DATA SHOWN —
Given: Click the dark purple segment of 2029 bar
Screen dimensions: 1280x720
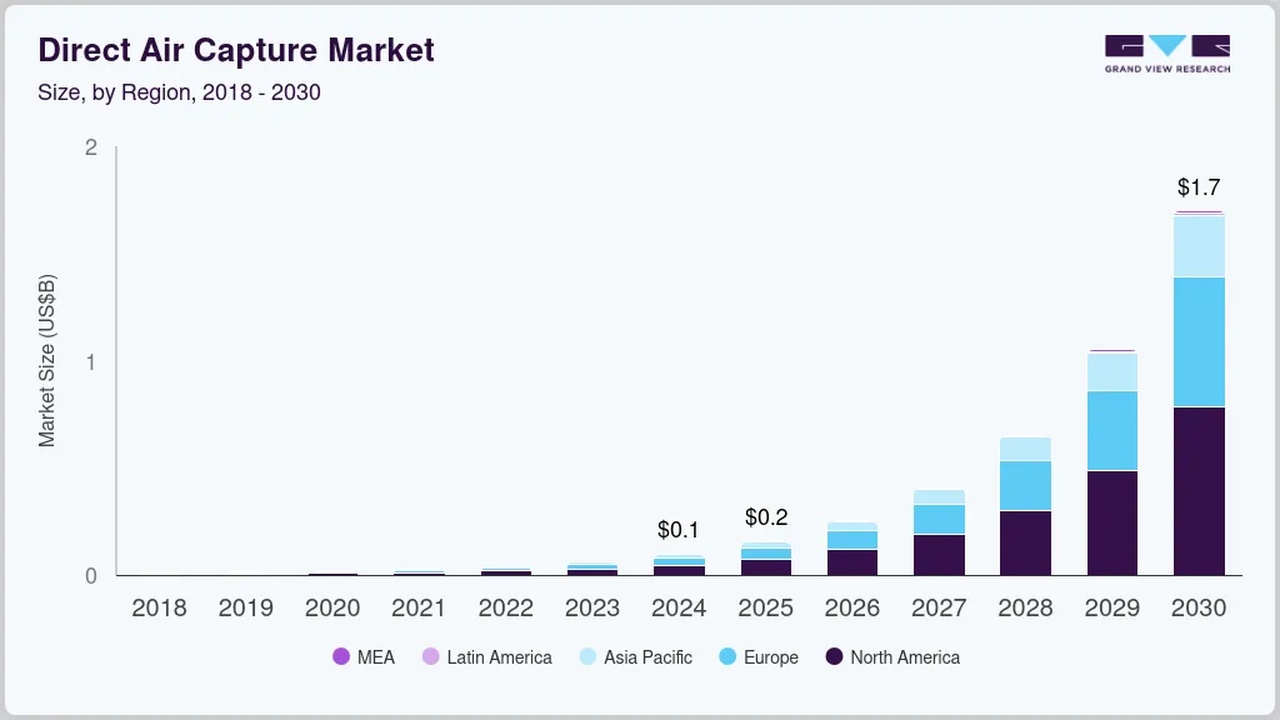Looking at the screenshot, I should pos(1112,520).
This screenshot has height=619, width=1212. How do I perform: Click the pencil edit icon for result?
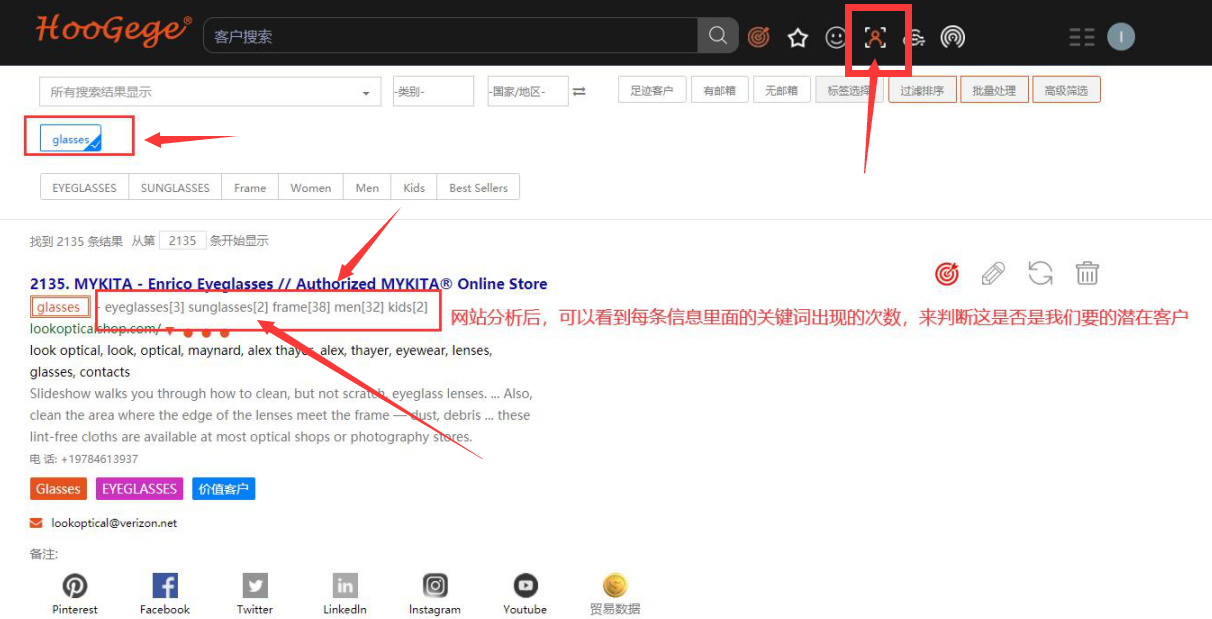point(993,273)
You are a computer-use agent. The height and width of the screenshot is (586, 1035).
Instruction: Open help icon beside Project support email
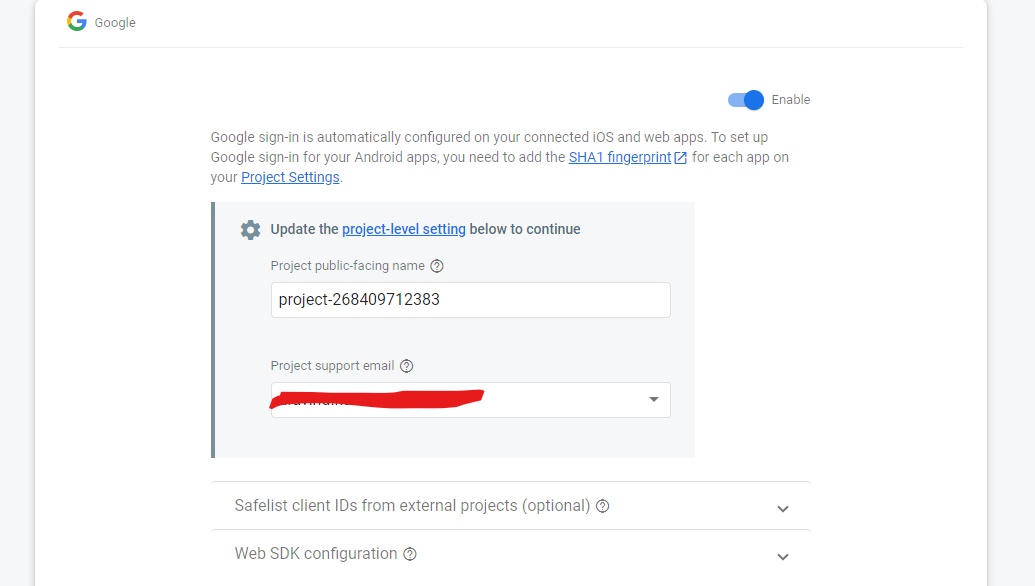(406, 365)
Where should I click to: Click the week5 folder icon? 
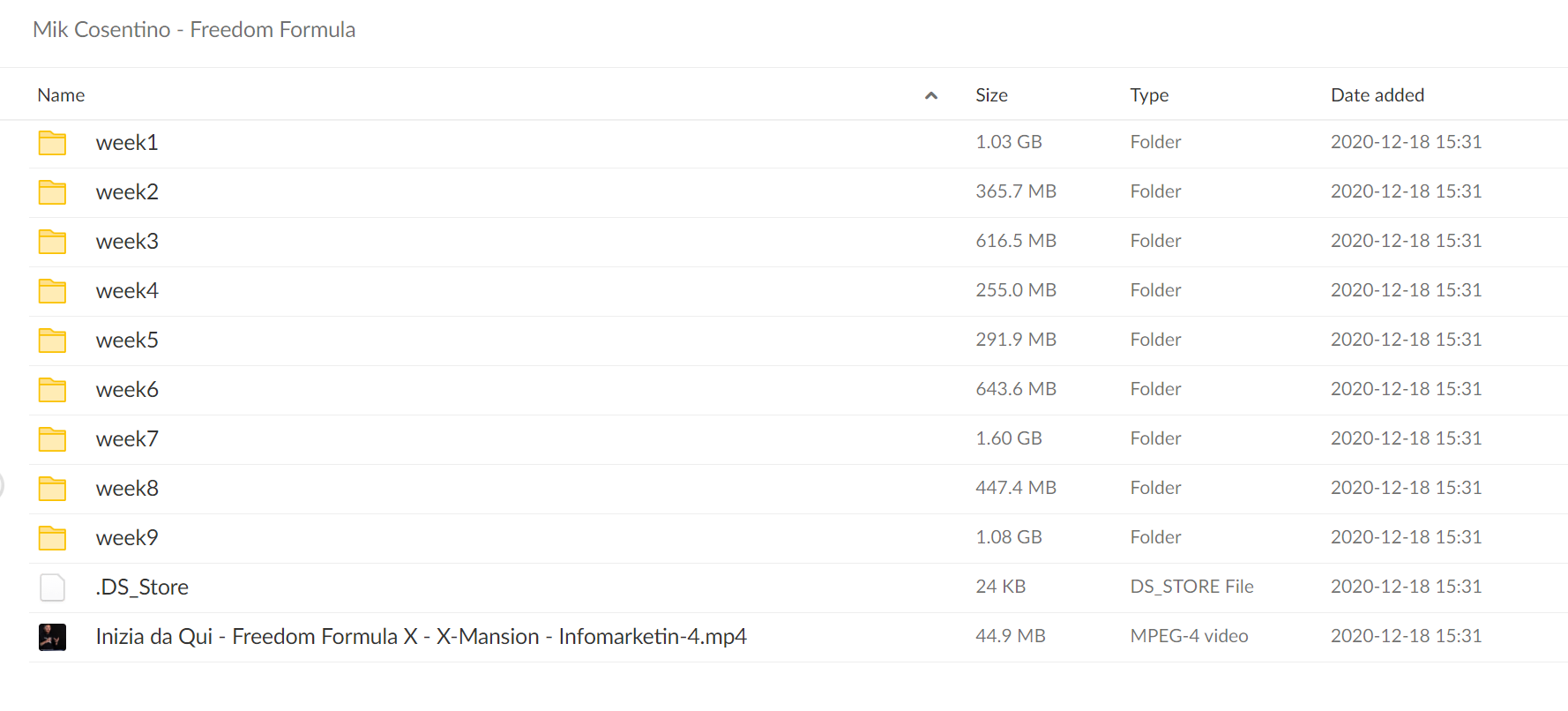52,341
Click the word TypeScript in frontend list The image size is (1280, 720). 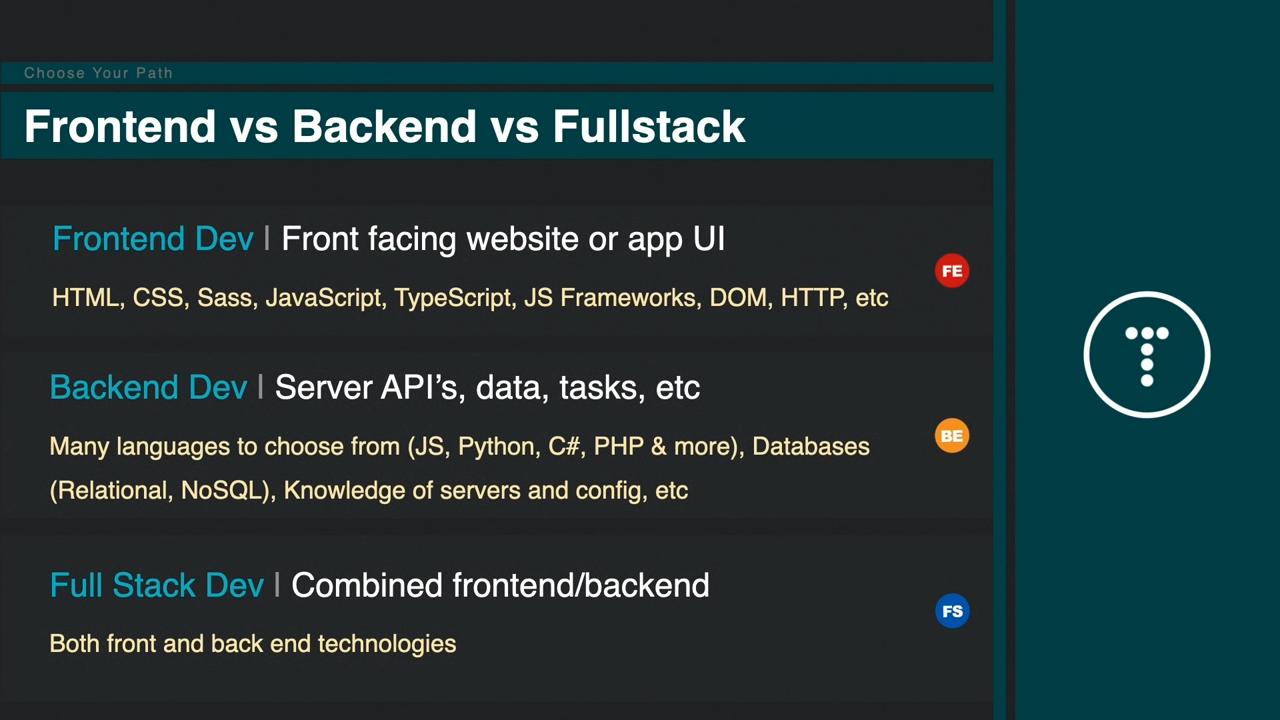453,298
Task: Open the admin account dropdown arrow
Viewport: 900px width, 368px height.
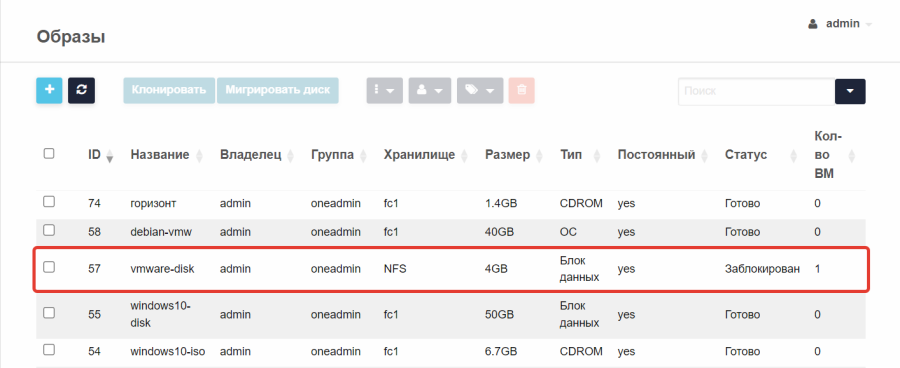Action: 868,25

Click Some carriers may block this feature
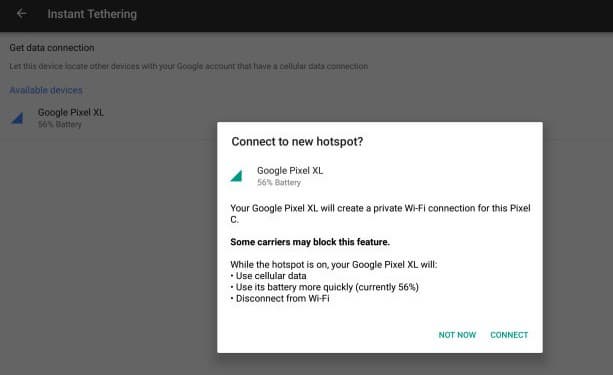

BRIEF — Copy out exactly the lines that run from the line containing "Viewport: 900px width, 368px height." through the last line of the material, and nothing more; omit the pictures.

TASK ANSWER —
Viewport: 900px width, 368px height.
Action: 868,25

Click Some carriers may block this feature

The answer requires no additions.